Bi Level Optimization (solve unable to obtain explicit solution)

I am having sove command issues with a bi level optimization problem. Vpasolve did not address the issue. I can solve the problem of Maple so I know that solution EXISTS.
Bi Level Optimization with High Degree Polynomials
Code:
syms x y z t s; %x y z upper level optmization variables and t s are lower levels
% Upper Level Optimization
f=-0.008*x^2*y - 0.0315*x^2*z - 0.002*x*y + 0.0665*x*z + s*z - t*y - y^2 - 1.4*y*z - 0.7*z^2 + 0.91*y + 0.6650*z;
f_x=diff(f,x);
f_y=diff(f,y);
f_z=diff(f,z);
eqns = [f_x == 0, f_y == 0,f_z==0];
S = solve(eqns,[x y z]);
%Lower Level Optimization
f2= -0.7*y*z - 0.5000000000*y^2 - 0.3500000000*z^2 + 0.4776*y + 0.2176*z + 0.1822*x*z - 0.008*x^2*y - 0.0315*x^2*z - 0.002*x*y;
f3=subs(f2,S);
f_t=diff(f3,t);
f_s=diff(f3,s);
eqnsl = [f_t ==0, f_s == 0];
SL = solve([f_t==0,f_s==0],[t s]);
Warning: Unable to find explicit solution.

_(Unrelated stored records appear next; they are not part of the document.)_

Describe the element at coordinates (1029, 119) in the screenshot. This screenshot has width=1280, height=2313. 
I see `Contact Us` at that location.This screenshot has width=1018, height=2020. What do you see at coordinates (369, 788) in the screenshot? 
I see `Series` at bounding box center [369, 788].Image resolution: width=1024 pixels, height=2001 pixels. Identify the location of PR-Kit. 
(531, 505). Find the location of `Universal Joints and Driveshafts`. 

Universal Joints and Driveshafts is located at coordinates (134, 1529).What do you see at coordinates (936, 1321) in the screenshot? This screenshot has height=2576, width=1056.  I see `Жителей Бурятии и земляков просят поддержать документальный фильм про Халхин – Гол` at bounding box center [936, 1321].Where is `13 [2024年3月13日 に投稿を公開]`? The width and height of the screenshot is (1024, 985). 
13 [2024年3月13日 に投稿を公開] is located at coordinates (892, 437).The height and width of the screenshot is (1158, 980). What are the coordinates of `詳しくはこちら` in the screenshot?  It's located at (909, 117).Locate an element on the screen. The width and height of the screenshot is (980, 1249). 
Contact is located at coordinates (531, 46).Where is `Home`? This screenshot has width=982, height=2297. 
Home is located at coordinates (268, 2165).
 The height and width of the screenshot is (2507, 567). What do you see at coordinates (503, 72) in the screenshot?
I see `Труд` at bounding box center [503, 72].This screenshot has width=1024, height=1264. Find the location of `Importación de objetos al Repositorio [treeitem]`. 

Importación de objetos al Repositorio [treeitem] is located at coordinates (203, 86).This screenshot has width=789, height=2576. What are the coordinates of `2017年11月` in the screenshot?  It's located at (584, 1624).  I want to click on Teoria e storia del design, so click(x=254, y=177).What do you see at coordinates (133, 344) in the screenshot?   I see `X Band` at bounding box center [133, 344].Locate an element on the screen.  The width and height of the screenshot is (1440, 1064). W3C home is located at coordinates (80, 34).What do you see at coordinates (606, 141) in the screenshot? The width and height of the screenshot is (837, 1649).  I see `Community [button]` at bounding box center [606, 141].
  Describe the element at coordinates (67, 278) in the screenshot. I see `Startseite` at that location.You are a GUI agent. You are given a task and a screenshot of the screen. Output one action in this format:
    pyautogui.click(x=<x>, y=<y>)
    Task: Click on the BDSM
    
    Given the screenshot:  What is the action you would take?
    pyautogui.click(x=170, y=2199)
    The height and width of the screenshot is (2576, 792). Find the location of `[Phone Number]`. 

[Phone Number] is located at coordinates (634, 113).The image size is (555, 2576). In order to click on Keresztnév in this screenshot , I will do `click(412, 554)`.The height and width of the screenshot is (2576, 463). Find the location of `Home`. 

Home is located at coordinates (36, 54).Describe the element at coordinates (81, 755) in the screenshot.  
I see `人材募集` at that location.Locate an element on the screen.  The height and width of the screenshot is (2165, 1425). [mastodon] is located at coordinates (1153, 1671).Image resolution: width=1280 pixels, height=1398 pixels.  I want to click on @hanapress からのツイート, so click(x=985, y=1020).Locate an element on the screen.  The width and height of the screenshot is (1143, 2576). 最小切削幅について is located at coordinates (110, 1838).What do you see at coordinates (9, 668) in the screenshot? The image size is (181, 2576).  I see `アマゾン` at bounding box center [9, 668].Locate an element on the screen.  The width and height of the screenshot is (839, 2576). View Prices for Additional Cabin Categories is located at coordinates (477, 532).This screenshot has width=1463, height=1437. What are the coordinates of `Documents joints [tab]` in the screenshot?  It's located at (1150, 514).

For options, see help.

 Accepted Answer

syms x y z t s; %x y z upper level optmization variables and t s are lower levels
% Upper Level Optimization
f=-0.008*x^2*y - 0.0315*x^2*z - 0.002*x*y + 0.0665*x*z + s*z - t*y - y^2 - 1.4*y*z - 0.7*z^2 + 0.91*y + 0.6650*z;
f_x=diff(f,x);
f_y=diff(f,y);
f_z=diff(f,z);
eqns = [f_x == 0, f_y == 0,f_z==0];
%it is a cubic in eqns, let us find explicit solutions
S = solve(eqns, [x y z], 'MaxDegree', 3)
S = struct with fields:
x: [3×1 sym] y: [3×1 sym] z: [3×1 sym]
%Lower Level Optimization
f2= -0.7*y*z - 0.5000000000*y^2 - 0.3500000000*z^2 + 0.4776*y + 0.2176*z + 0.1822*x*z - 0.008*x^2*y - 0.0315*x^2*z - 0.002*x*y;
f3=subs(f2,S);
f_t=diff(f3,t);
f_s=diff(f3,s);
eqnsl = [f_t ==0; f_s == 0];
size(eqnsl)
ans = 1×2
6 1
symvar(eqnsl)
ans = 
%look at that: you have 6 equations in two variables. You will never be
%able to solve that
%but perhaps you can solve them in pairs
%but that takes too long for the Answers system to respond too. For your
%real work, remove the conditional test. And be prepared to wait a fair
%while
if false
alternative_SL = arrayfun(@(E1,E2) vpasolve([E1,E2], [t s]), f_t == 0, f_s == 0, 'uniform', 0);
celldisp(alternative_SL)
end

1 Comment

The results come out as
t is
[0.18750535865719207556855836628588, 0.18750535865719207556855836628588, -0.0050814631775379818251855413854812]
s is
[1.4822538940960940679193398562996, 1.4822538940960940679193398562996, 0.022317295109322082845757335468151]
The first two results are identical to within 10^-37 .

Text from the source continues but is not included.